Teks Bacaan
Senin, 02 Mei 2016

Diplomasi Indonesia kepada RRC (Republik Rakyat China) dan India pada era Orde Baru (Kelompok 1 - Sejarah Diplomasi Indonesia)


DIPLOMASI INDONESIA DENGAN RRC DAN INDIA ERA ORDE BARU



KELOMPOK 1



  1. Chris Rollieyand .K                (2013230052) 
  2. Shera Ulyani Putri                  (2014230005)
  3. Feris Afan Saputra                  (2014230027)
  4. Errin Dwi Karina                    (2014230075)

BAB 1

Latar Belakang

Hubungan bilateral antara Indonesia dan Tiongkok telah terjalin sejak abad pertengahan masehi lebih tepatnya saat Kong Yuangxin memperlihatkan adanya beberapa kontak antara penduduk di Tiongkok dan di Nusantara. Hubungan awal dengan Tiongkok baru mulai terjalin saat tahun 1950, pada tahun 1954 Indonesia bersama India, Sri Lanka, Pakistan dan Burma berhasil membuat bertemu di Kolombo untuk melakukan pertemuan dan melaksanakan Konfrensi Asia-Afrika guna mencapai stabilitas kawasan. Hubungan diplomatik Indonesia dengan china kerap mengalami pasang surut seperti saat China dianggap sebagai ancaman di kawasan bagi Indonesia yang mengakibatkan terputusnya hubungan antara kedua Negara pada tahun 1968 namun terjadi normalisasi pada tahun 80an dengan adanya kegiatan ekonomi meski pemerintah Indonesia tetap memberikan batasan tegas terhadap hubungan tersebut (Sukma, 1994:77).

Latihan 1
Sebutkan semua negara yang, menurut teks bacaan, bertemu bersama Indonesia di Kolombo pada tahun 1954.
Latihan 2
Menurut teks bacaan, pada tahun berapa hubungan antara Indonesia dan China terputus?
Latihan 3
Tuliskan kembali bagian teks bacaan antara "DIPLOMASI INDONESIA DENGAN" dan "Ulyani Putri                  (2014230005)", termasuk kedua batas tersebut.
Baris-baris yang disediakan tidak diperlukan untuk mengerjakan latihan ini.

Baris yang Disediakan
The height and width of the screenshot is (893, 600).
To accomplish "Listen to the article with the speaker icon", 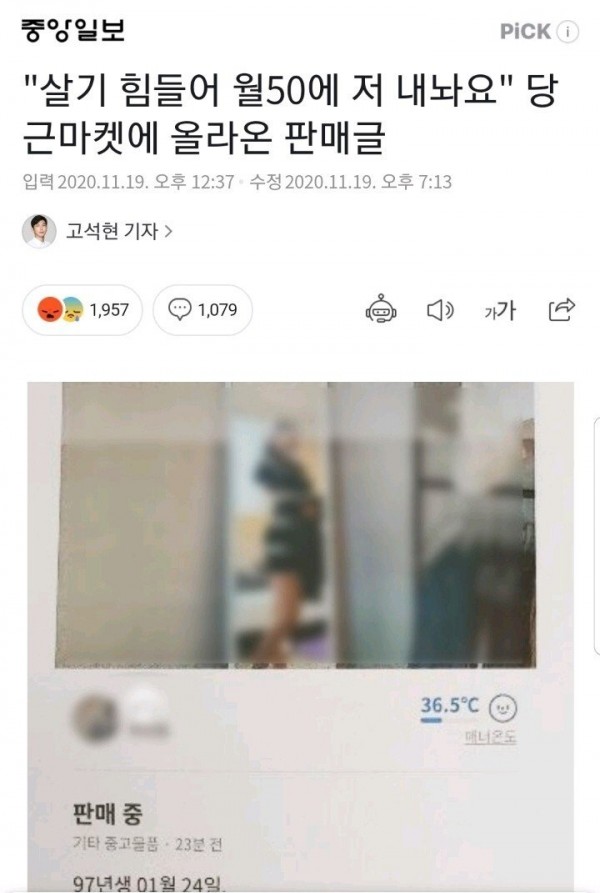I will coord(440,310).
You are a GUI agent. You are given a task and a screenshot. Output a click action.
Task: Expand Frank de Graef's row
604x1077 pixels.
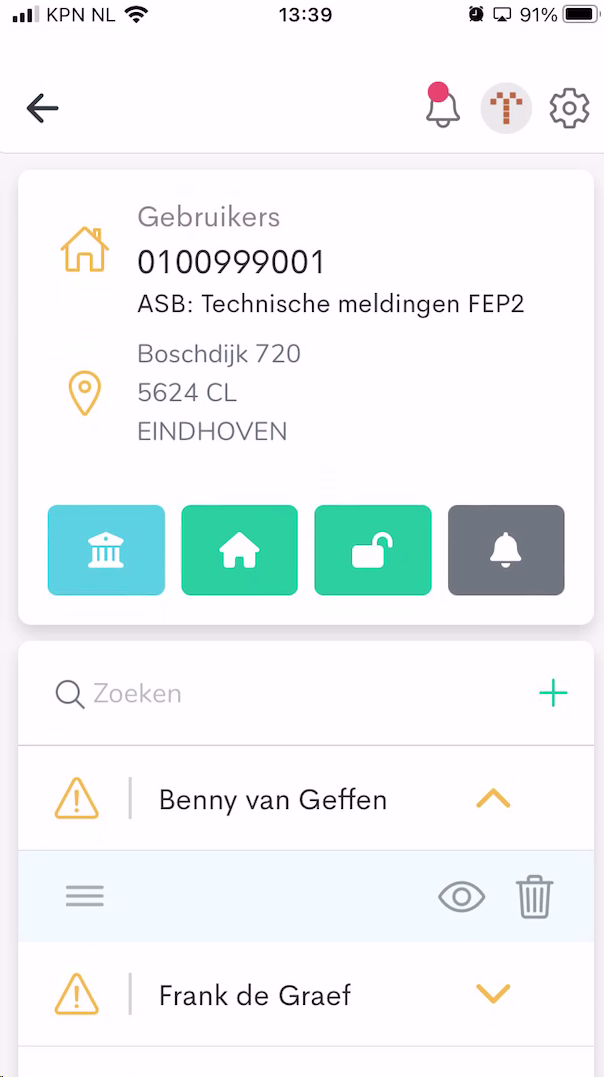(x=493, y=994)
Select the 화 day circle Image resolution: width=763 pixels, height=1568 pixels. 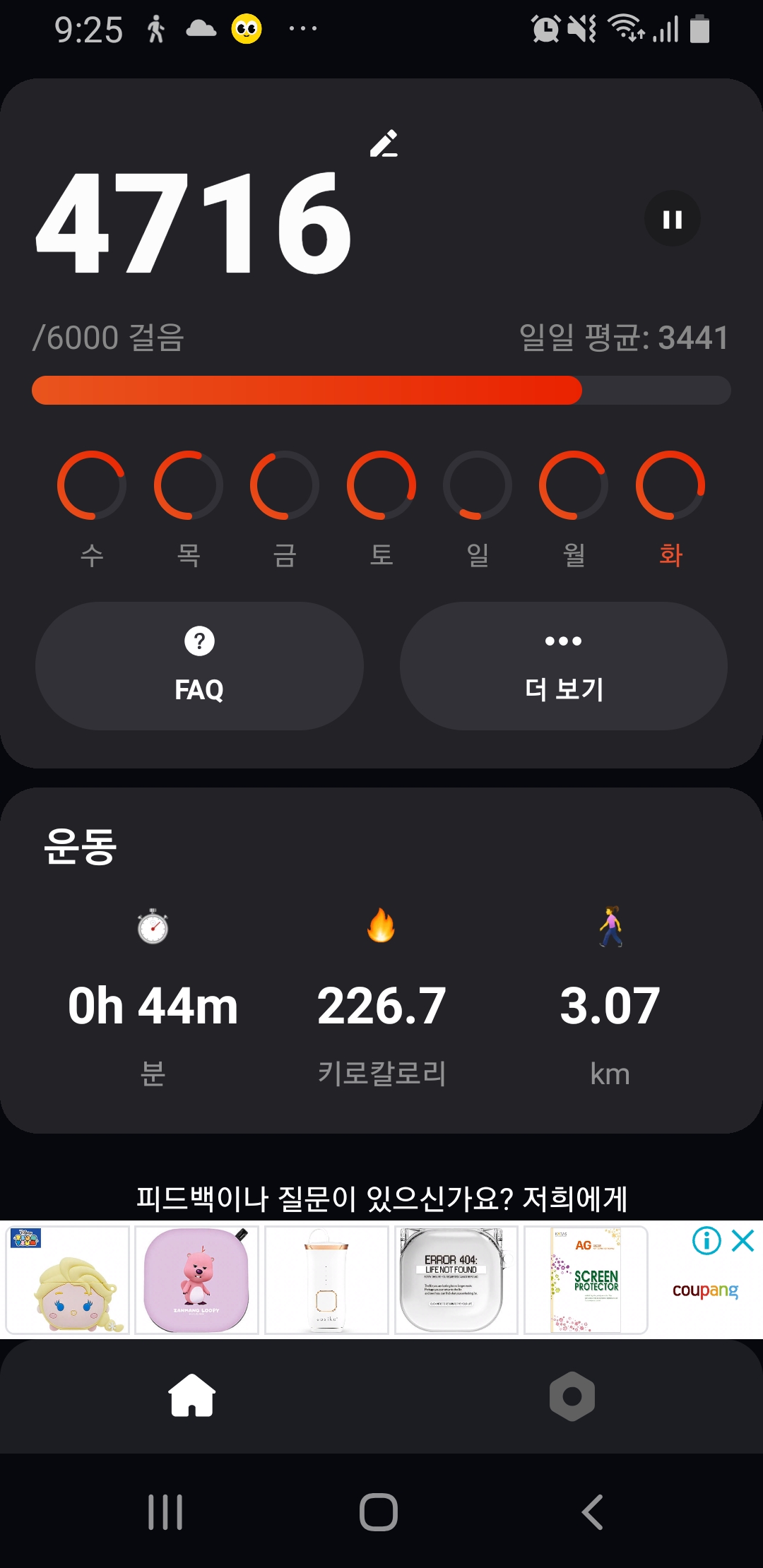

Hasil Tugas 1
India, Sri Lanka, Pakistan, dan Burma.

Hasil Tugas 2
Pada tahun 1968.

Hasil Tugas 3
DIPLOMASI INDONESIA DENGAN RRC DAN INDIA ERA ORDE BARU



KELOMPOK 1



  1. Chris Rollieyand .K                (2013230052) 
  2. Shera Ulyani Putri                  (2014230005)